Along those same lines, but not requiring board action, Wehmeier announced that the county will be holding special public meetings on the county’s Comprehensive Plan and its Agricultural Preservation and Land-Use Plan.

Those meetings, all of which will be held from 6 to 8 p.m., will begin with a formal presentation at 6 sharp, with county staff on hand afterward to answer questions from the public. The meetings will be held:

• Monday, June 24, at the Bank of Lake Mills, 400 Bernard St., in Watertown.

• Wednesday, June 26, at the Palmyra-Eagle High School.

• Wednesday, July 10, at the Dwight Foster Public Library in Fort Atkinson.

• Thursday, July 11, at the Lake Mills Municipal Building.

More information is available on the Jefferson County website, including a public survey that residents can take to provide feedback online if they cannot make it to one of the public meetings. Copies of the plans also are available on the county webpage, at

Wehmeier commented on the importance of getting county residents’ feedback on the plans.

“The upcoming regional sessions for the comprehension plan is really the first opportunity to make sure we are getting the voice of those in the county to look at the future of the county,” he said. “As we have talked about the plan, there are a lot of factors that go into it — everything from how we handle land use, to transportation, to housing, intergovernmental cooperation, just everything. This is the initial chance to voice those ideas and thoughts for the future, both through the survey instrument and those meetings, to our consultants and county officials. In the future, there will be more opportunities as that dialog continues, and that product was created in line with the county’s values.”

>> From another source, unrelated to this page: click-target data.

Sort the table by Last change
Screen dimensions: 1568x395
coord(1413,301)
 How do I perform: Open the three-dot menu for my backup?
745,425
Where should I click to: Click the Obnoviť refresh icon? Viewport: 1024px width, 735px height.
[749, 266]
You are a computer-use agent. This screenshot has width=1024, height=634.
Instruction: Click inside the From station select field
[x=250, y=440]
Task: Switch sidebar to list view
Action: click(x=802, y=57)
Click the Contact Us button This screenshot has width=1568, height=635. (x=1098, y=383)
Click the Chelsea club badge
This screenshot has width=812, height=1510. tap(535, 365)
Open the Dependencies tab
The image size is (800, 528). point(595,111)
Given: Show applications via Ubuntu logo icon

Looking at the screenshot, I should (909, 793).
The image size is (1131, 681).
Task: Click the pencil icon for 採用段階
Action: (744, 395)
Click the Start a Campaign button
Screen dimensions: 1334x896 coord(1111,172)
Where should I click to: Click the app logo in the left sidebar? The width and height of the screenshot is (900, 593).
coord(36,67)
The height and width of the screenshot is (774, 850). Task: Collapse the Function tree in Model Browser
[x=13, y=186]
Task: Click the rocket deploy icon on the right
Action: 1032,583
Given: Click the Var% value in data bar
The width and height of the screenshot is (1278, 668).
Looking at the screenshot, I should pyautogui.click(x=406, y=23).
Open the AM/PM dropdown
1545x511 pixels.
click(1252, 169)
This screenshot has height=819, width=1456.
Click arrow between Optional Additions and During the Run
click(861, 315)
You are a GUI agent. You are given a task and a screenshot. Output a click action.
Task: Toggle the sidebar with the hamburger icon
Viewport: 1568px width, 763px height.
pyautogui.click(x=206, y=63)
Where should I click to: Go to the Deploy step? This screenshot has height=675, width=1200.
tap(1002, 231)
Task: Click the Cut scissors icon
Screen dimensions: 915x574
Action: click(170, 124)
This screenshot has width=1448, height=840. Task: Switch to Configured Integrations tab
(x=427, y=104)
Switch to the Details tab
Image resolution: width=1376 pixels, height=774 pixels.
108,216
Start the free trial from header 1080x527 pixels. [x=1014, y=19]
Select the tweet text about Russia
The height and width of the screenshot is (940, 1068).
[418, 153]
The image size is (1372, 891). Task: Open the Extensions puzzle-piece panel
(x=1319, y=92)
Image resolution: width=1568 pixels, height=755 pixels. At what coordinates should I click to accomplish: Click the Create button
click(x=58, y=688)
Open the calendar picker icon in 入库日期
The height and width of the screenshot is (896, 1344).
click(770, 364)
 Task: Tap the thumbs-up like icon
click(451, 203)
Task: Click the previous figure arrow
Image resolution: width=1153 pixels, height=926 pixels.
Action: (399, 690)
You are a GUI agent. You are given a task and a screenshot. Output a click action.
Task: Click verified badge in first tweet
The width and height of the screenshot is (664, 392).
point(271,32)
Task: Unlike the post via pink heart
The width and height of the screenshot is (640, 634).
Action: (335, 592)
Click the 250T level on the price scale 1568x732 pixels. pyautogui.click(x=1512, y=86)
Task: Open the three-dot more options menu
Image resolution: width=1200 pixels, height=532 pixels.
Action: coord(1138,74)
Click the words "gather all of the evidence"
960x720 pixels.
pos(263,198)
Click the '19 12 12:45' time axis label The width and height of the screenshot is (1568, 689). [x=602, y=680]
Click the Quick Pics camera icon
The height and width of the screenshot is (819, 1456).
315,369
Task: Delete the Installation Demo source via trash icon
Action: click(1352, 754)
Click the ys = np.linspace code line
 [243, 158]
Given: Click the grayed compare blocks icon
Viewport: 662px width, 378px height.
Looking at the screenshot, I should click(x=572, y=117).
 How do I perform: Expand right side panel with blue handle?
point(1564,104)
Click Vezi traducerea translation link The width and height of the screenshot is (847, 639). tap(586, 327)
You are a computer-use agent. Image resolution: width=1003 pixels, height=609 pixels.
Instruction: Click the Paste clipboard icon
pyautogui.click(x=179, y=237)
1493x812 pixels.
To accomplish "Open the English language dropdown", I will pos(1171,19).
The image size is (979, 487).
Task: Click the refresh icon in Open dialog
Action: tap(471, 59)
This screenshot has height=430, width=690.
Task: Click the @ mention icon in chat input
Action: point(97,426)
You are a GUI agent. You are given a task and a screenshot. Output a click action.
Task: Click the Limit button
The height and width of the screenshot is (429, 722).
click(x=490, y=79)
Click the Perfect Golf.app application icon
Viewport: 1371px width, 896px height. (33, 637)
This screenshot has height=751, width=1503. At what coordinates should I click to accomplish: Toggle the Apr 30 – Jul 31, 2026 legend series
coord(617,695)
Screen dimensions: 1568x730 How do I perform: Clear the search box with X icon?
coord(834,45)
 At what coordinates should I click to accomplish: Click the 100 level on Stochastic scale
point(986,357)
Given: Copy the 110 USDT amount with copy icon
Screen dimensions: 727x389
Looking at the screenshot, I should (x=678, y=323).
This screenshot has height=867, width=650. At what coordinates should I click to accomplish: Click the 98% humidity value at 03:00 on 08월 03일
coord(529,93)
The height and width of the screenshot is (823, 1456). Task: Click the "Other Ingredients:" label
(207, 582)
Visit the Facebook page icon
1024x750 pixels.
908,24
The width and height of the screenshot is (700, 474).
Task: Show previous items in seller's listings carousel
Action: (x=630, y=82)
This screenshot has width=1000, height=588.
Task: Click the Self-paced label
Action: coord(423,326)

The board of supervisors also approved several unrelated resolutions during its relatively short meeting Tuesday.

The board unanimously passed a resolution to formally accept Foster Parent Incentives Grant funding through the State of Wisconsin Department of Children and Families.

The $36,000 grant will assist local efforts to support foster parents and “normalcy opportunities” for children in out-of-home-care. The grant will be split over both 2019 and 2020, at $24,600 and $11,400 respectively. According to the resolution, 52 counties applied, but only 12 counties received the grants.

The board unanimously approved a resolution in support of the continuation of the Knowles-Nelson Stewardship Program. The state-based program is used to fund land acquisition for recreational uses, and Jefferson County has received over $1 million through the program over many years.

In other matters Tuesday, the board formally disallowed an $875,000 claim by Diedre Ulm and the estate of Brian Ulm.

In August 2018, Ulm’s vehicle entered a construction zone at the intersections of County Highways CW and SC in the Town of Ixonia, and, in attempting to avoid another vehicle in his lane, Ulm lost control of his own vehicle, resulting in the crash that caused Ulm’s death. By disallowing the claim, the issue now will be handled by the county’s insurance carrier, Wisconsin Municipal Mutual Insurance Company (WMMIC).

Additionally, the board appointed county residents Ruth Fiegi, Janet Sayre-Hoeft, Marcia Bare and Ellen Sawyers, and county Supervisor Russel Kutz, to the county’s Aging and Disability Resource Center Advisory Committee (ADRC).

Finally, the board approved a resolution recognizing June as Dairy Month for Jefferson County.